Not much substance to your comment either… do you agree with it?
Lost_My_Mind@lemmy.world 2 days ago
I mean…yeah. The guy who created Bluesky is the same guy who created Twitter originally. What makes you think anything would be different? I’m honestly surprised they’re even humoring the idea of decentralization.
Stern@lemmy.world 2 days ago
He also left Bluesky in 2024 after it didn’t become the libertarian techbro wankfest he envisioned and was instead heavily populated by folks who didn’t want to slob Elon’s knob.
73ms@sopuli.xyz 2 days ago
He publicly distanced himself but Bluesky’s ownership is very opaque and they do dishonest PR very well so I would not be at all surprised if Dorsey is still a major owner.

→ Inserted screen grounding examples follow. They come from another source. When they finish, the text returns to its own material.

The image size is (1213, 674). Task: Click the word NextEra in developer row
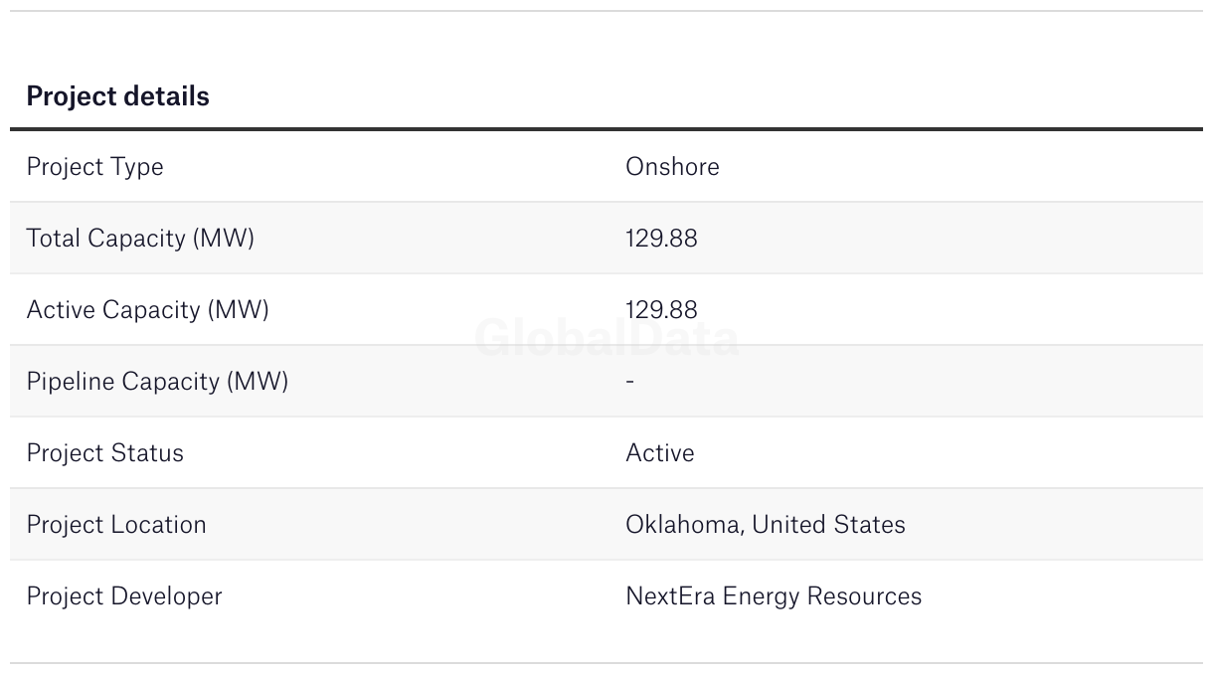(x=671, y=596)
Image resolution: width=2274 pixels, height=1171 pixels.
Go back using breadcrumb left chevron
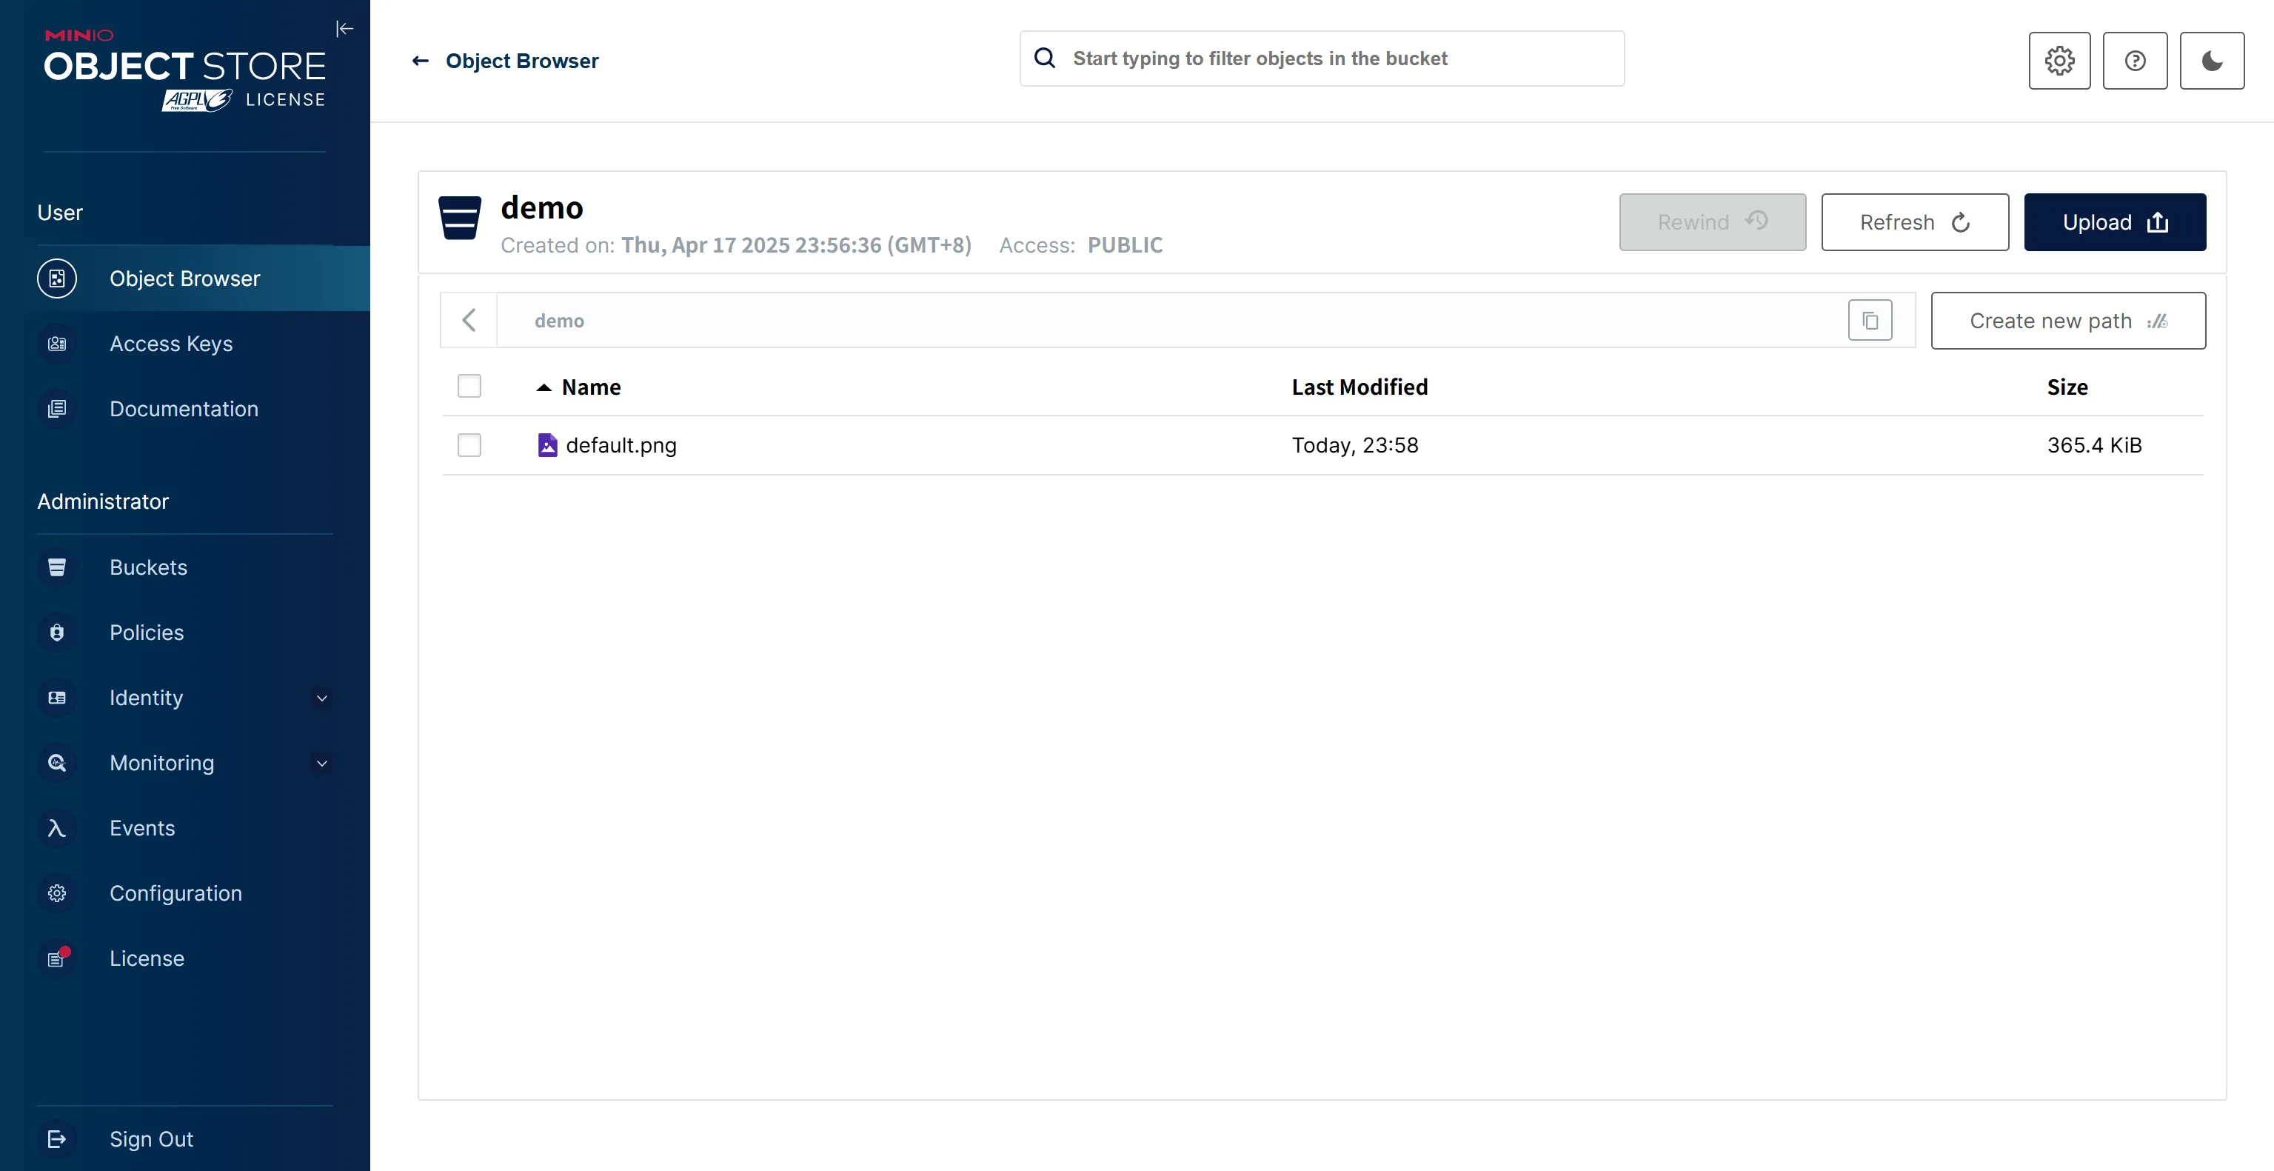[469, 321]
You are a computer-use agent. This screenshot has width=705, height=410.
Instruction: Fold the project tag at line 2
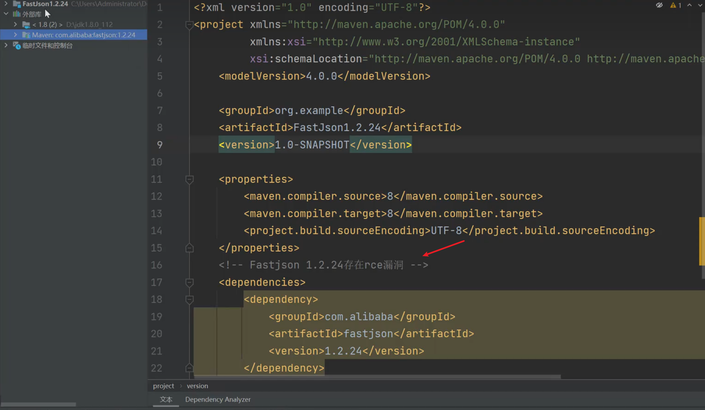click(x=189, y=25)
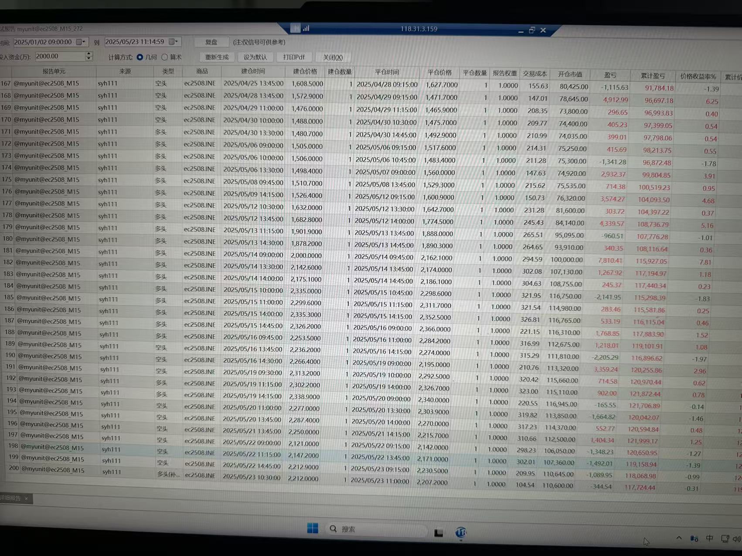Screen dimensions: 742x556
Task: Show hidden system tray icons chevron
Action: pyautogui.click(x=679, y=538)
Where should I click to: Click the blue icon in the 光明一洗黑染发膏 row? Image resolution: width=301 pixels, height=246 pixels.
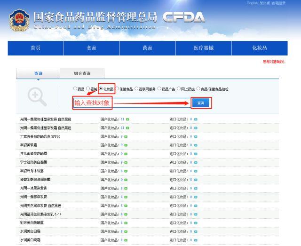click(196, 189)
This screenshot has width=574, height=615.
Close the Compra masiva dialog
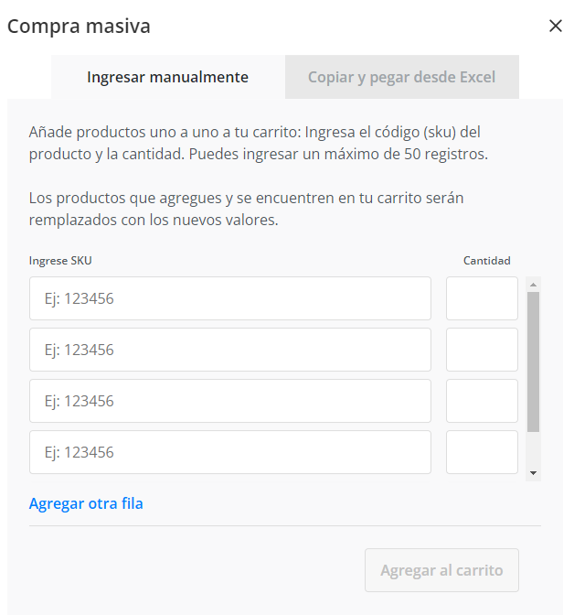click(x=555, y=27)
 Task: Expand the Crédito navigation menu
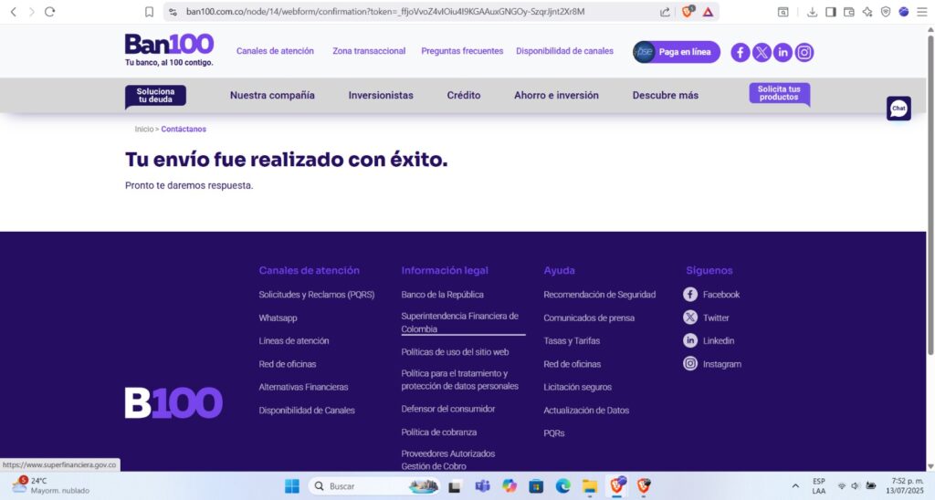pyautogui.click(x=463, y=95)
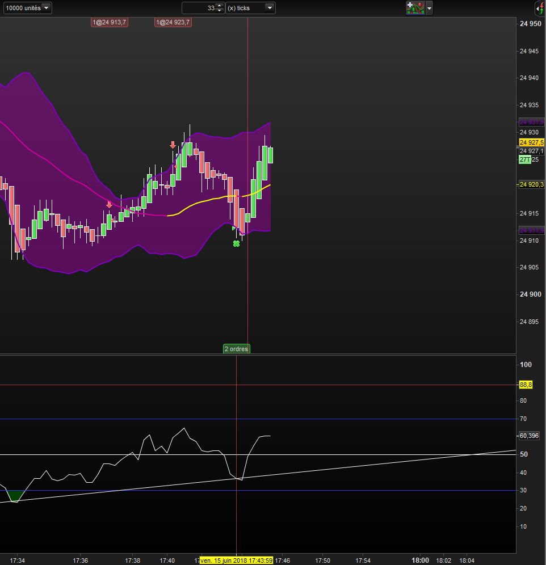
Task: Open the add indicator chart icon
Action: tap(415, 8)
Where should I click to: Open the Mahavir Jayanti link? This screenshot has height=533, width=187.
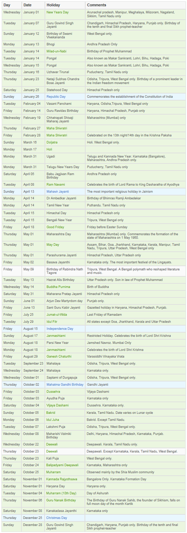click(57, 191)
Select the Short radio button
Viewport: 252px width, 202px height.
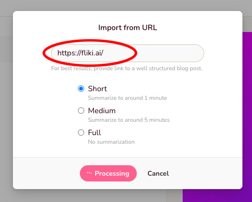tap(81, 88)
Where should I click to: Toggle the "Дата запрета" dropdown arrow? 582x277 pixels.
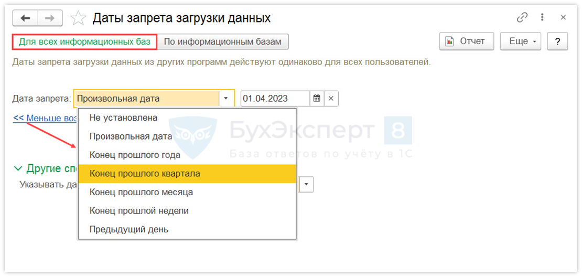point(226,98)
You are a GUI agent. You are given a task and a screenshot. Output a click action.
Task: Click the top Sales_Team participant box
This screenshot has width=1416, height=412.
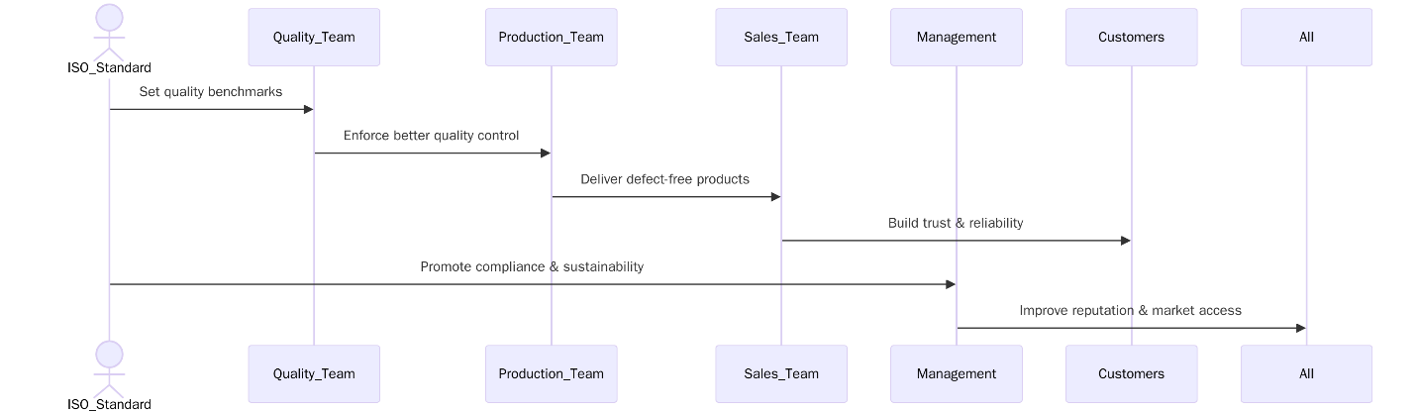tap(781, 38)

SendMePhotos@lemmy.world 2 days ago
And he fucked a potato after peeling it and putting it in a sandwich baggy!
irelephant@lemmy.dbzer0.com 2 days ago
Jack dorsey didn’t create bluesky, and he had little effect on it.
He started the team for bluesky after reading protocols, not platforms. They were given a lot of independence from twitter (so much so that they were able to continue as a separate thing after twitter got musk-ed), but the goal was to eventually implement the protocol they come up with/choose on twitter.
He was on their board for a short period of time, but ragequit and deleted his account after they started moderating content.
I also find the idea the people working on bluesky are “holding back” the decentralisation efforts funny, considering they are making literally no money right now.
Strider@lemmy.world 1 day ago
I really really REALLY don’t get people who leave one company turned bad to turn to another company trying the same thing.
They’ll be the good guys for sure!
morrowind@lemmy.ml 2 days ago
I do think the people behind it like the idea of data portability and decen, just not enough to compromise their business for it.
JubilantJaguar@lemmy.world 2 days ago
This seems to be the closest to a reasoned argument in this thread. Realistically, what should they be doing differently?